One of the interesting findings, in my view, is that merger activity is not random when it comes to ethical practices of businesses. Investment advisory firms that merge tend to have fewer ethical complaints than investment firms that do not merge. Indeed, deeper analysis indicates two things that drive this result. First, acquirers tend to shy away from targeting companies with a poor ethics track record for fear of fines and penalties for the combined entity. Second, targeted firms tend to resist an acquisition from a firm with a poor ethics track record because of the cultural mismatch.

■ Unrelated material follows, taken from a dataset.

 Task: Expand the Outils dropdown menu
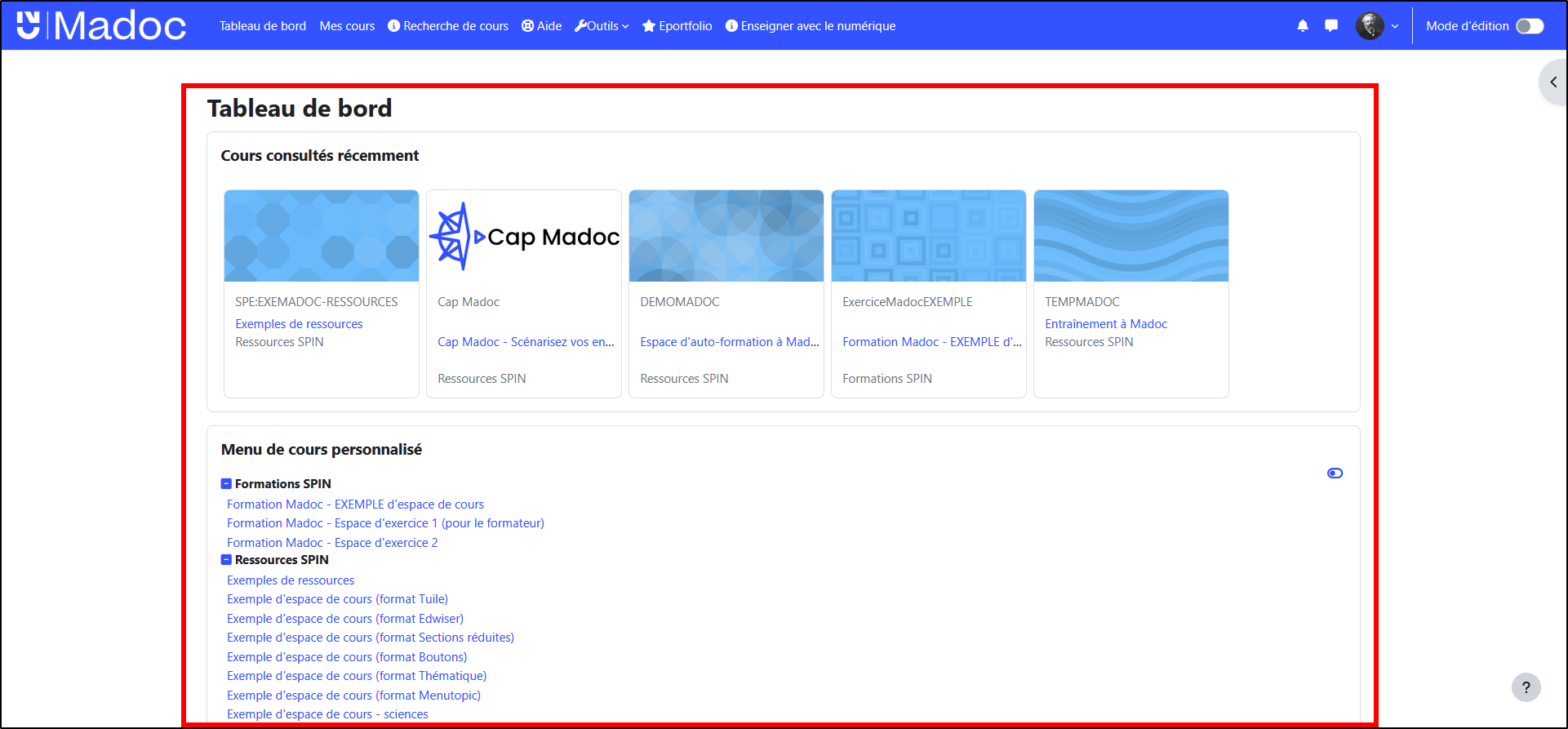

Employee disclosure events and advisory firm mergers
Source: Tookes and Yimfor (2025)
Moreover, the merged firm experiences a significant decline in ethics violations in the years after the merger (some 17% to 22%). The driver here is that after practically every merger, some people will be made redundant, and the combined firms tend to disproportionately fire employees with ethics complaints against them.
Significant decline in ethics violations after a merger
Source: Tookes and Yimfor (2025)
That’s the good news.
The question then is why ethics violations persist in the investment advisory industry. If unethical employees are more likely to lose their jobs, why does that not eradicate ethics violations in the industry overall?
Unfortunately, the study also confirmed an older result from this paper that showed that employees with lots of ethics violations get hired by other firms in the industry. In fact, unethical employees tend to gravitate towards larger firms, while smaller, independent firms often cannot afford to have unethical employees among their ranks because they could become a ruinous reputational risk.
Indeed, there is a kind of self-sorting among firms where some firms disproportionately attract employees with many ethics violations. Over time, the industry thus splits into companies with high integrity and companies with a lack of integrity.